How the rise of vehicle electronics and connectivity will impact the future of automotive manufacturing

To define a future-proof infrastructure architecture for Smart Factory, we must start by understanding the future of automotive manufacturing. The future car, and its ecosystem & lifecycle, will define its infrastructure requirements.

The dramatic growth of electronics content in vehicles in recent years is driving major changes in the automotive industry. While Advanced Driver Assistance Systems and Autonomous Driving (ADAS/AD) development have been a major focus, electrification of the vehicle drivetrain has recently become very significant as companies seek greener alternatives to the internal combustion engine. At the same time, vehicle connectivity, 5G availability are both seeing unprecedented growth. All of these factors are driving semiconductor content within each car higher at a time when the pandemic has taught us that traditional just-in-time manufacturing methodologies don’t necessarily work for semiconductors. 

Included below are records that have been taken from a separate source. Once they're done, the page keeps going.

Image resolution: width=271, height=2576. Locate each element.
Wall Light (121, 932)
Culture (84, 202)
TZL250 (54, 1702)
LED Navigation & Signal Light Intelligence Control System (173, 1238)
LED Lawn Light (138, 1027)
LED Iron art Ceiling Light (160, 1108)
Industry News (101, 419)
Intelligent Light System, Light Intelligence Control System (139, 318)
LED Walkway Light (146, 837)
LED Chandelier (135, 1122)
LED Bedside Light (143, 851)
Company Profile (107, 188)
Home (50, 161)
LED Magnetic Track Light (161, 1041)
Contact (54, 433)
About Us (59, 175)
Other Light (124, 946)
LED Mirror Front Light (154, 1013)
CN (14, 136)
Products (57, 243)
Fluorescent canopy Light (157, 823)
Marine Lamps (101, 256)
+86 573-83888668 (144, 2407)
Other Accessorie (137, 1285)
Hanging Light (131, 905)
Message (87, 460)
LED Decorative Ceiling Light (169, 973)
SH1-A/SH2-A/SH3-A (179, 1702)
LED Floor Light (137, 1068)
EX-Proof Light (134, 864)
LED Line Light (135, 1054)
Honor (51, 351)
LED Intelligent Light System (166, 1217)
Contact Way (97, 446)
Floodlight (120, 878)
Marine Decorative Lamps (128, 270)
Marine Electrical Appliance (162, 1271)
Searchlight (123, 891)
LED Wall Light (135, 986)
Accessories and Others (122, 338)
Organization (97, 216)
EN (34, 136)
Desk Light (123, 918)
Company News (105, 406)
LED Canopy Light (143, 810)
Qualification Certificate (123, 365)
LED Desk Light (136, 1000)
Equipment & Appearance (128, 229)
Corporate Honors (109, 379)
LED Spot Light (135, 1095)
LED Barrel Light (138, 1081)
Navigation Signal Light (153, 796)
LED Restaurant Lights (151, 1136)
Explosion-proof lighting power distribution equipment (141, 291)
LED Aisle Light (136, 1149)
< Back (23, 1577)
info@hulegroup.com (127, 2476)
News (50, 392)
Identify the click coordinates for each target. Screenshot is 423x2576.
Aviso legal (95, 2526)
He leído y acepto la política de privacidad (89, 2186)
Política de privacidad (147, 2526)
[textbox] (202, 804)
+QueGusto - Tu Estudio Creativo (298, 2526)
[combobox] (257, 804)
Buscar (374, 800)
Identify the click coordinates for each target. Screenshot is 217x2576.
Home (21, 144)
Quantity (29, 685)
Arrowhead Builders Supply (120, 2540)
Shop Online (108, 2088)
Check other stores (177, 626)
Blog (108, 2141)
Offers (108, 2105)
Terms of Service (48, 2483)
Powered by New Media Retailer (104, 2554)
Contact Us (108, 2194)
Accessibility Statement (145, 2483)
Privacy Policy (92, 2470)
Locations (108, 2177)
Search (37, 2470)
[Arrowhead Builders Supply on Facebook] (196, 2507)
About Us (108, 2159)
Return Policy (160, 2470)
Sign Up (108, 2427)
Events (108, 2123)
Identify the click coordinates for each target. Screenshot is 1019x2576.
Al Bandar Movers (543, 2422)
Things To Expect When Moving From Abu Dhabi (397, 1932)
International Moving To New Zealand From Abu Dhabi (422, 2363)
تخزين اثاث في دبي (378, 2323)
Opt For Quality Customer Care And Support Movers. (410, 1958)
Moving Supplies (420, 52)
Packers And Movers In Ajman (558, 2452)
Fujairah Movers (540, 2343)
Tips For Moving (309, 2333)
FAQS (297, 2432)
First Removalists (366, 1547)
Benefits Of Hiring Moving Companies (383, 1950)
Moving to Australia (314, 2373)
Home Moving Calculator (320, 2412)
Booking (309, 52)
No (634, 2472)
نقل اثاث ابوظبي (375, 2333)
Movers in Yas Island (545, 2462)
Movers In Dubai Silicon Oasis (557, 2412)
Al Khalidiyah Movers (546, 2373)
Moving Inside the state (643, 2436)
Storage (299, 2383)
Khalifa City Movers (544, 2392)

What’s exciting though is that on-board electronics and 24×7 connectivity bring with them new opportunities – from manufacturing quality improvement to enhanced customer experiences and even new streams of revenue – some of which haven’t been discovered yet.  The one common thread is data.  Data is king. The more access vendors have to real-time data, whether from in the smart factory or from the customer’s connected car, the more opportunity to benefit. But only if companies are prepared to leverage it.

 As highlighted by the results of a 2020 Wards Intelligence/Dell Technologies survey, the automotive supply chain and automakers in particular are focusing their efforts to develop future-proof and flexible E/E system architectures that can easily adjust to features and requirements of future generations of vehicles. 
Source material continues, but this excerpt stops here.